On October 14, 2021, the undersigned entered an Order directing Respondent to show cause why the relief requested by Petitioner should not be granted. (ECF No. 7). Respondent filed a response to the Show Cause Order on October 20, 2021 in which he moved to dismiss the petition. (ECF No. 8). Respondent argued that Petitioner did not exhaust his administrative remedies regarding his claim, and the BOP was not required to fully implement the time credit provisions of the FSA until January 15, 2022. (Id.). Respondent attached as an exhibit to his response an affidavit dated October 18, 2021 from Destiny Spearen, a paralegal for the Beckley Consolidated Legal Center at FCI Beckley. (ECF No. 8-1 at 2). Ms.
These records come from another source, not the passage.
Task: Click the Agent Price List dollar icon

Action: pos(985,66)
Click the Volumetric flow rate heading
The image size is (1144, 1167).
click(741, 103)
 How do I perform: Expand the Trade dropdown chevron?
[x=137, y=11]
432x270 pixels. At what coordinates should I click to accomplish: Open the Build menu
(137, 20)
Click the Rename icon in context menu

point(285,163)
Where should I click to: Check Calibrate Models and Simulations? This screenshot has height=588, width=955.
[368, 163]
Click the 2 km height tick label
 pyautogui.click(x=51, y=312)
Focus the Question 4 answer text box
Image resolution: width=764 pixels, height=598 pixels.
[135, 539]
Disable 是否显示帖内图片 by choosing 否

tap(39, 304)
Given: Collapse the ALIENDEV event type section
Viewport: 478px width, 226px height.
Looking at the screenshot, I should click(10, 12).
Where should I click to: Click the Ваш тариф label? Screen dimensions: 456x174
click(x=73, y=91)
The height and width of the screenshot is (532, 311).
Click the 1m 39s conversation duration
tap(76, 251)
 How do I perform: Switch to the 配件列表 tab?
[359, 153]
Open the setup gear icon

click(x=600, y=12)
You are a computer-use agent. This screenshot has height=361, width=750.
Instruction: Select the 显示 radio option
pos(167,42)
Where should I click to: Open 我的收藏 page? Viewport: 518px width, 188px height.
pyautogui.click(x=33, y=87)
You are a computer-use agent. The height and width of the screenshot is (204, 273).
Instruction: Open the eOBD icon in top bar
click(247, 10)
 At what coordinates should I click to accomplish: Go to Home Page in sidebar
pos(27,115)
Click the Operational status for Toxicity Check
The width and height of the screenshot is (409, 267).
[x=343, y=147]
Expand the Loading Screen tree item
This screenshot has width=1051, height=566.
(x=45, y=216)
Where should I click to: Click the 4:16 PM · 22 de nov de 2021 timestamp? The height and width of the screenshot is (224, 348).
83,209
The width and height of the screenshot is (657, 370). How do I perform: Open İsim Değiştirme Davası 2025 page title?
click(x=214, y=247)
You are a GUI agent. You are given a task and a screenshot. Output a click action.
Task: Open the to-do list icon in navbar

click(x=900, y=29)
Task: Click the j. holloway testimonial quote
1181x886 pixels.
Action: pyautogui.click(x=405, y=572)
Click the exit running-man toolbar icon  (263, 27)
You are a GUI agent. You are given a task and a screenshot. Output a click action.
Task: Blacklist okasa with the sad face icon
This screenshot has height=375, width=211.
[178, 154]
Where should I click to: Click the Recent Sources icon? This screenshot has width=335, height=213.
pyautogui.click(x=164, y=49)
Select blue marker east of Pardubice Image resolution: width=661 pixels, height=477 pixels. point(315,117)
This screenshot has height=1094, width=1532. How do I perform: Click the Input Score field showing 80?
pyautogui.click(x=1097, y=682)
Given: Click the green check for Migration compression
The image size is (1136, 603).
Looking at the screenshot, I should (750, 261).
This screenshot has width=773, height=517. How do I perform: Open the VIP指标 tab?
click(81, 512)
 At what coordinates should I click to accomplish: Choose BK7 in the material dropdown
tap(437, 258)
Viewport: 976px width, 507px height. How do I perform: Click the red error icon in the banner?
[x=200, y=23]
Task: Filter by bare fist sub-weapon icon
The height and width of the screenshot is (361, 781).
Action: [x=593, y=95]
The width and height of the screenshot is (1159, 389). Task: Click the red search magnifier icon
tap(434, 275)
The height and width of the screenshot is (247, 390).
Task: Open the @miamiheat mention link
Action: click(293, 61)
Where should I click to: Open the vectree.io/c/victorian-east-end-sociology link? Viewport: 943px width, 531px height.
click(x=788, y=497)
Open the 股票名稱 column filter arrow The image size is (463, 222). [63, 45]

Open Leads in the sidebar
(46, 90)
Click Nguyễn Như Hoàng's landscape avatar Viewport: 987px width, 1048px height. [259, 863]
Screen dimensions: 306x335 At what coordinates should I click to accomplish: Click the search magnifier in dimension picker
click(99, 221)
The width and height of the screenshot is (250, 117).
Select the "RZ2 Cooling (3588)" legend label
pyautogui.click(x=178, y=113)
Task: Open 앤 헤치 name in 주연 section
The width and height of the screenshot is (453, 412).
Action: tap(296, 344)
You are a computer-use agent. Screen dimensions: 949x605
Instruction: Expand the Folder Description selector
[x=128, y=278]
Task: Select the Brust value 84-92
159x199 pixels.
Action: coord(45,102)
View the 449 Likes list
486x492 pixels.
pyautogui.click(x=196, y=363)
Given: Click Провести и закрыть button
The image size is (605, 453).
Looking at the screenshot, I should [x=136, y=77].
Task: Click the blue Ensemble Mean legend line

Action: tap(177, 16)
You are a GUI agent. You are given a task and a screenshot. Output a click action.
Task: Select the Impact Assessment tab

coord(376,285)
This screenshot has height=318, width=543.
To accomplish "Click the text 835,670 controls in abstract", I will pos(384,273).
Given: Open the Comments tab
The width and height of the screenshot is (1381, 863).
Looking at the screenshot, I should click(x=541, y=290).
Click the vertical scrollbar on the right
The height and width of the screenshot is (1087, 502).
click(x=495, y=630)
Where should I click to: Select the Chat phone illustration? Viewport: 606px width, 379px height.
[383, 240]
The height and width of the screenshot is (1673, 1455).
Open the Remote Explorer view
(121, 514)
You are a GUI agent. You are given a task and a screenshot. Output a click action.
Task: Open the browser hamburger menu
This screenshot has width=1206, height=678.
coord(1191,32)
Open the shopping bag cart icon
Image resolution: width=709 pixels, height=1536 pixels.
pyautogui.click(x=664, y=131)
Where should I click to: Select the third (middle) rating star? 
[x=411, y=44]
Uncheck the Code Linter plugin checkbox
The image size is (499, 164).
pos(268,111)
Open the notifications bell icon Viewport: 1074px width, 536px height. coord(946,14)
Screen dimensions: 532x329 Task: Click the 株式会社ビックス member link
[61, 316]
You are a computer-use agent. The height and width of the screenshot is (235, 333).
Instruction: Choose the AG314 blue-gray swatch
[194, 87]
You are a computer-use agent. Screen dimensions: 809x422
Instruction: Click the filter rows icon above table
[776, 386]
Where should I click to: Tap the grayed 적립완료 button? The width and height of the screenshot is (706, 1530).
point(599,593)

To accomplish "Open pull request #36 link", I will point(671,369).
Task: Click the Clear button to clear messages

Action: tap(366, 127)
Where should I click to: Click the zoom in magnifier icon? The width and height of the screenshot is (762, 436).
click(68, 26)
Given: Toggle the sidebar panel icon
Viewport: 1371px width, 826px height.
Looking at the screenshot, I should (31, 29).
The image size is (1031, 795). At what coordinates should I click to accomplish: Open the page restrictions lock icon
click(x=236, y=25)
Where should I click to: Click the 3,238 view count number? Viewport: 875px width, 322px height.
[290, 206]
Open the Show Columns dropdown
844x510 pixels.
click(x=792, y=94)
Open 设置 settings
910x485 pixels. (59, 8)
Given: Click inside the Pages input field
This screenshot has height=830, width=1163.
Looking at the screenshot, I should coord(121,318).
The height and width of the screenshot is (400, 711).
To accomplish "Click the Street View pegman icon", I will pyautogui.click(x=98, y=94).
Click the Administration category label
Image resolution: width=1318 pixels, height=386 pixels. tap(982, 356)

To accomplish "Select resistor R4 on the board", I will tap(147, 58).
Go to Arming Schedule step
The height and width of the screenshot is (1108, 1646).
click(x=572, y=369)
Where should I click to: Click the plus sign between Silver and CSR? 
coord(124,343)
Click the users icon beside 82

Spearen stated that she reviewed Petitioner's administrative history on SENTRY, the BOP's computer database, and she confirmed that Petitioner had not filed any administrative remedies regarding FSA time credits. (Id.). She attached to her affidavit Petitioner's administrative remedy history. (Id. at 4-5). Ms. Spearen also attached Petitioner's “Inmate History,” which listed the BOP's initial assessment and periodic reassessments of Petitioner's risk of recidivism and eligibility for time credits under the FSA. (Id. at 113-14). As shown in the documents, the BOP determined that Petitioner was eligible to earn FSA time credits, but he remained a high recidivism risk in December 2019; May and September 2020; and February, April, and August 2021. (Id.).

In reply to Respondent's response and motion to dismiss, Petitioner asserted that he was in the process of exhausting his administrative remedies. (ECF No. 10 at 3). However, he maintained that the Court should waive the exhaustion requirement because exhaustion would be futile given that his claim would become moot following his release in June 2022. (Id. at 2-3). Petitioner also disputed that his request for time credits was premature. (Id. at 4-5).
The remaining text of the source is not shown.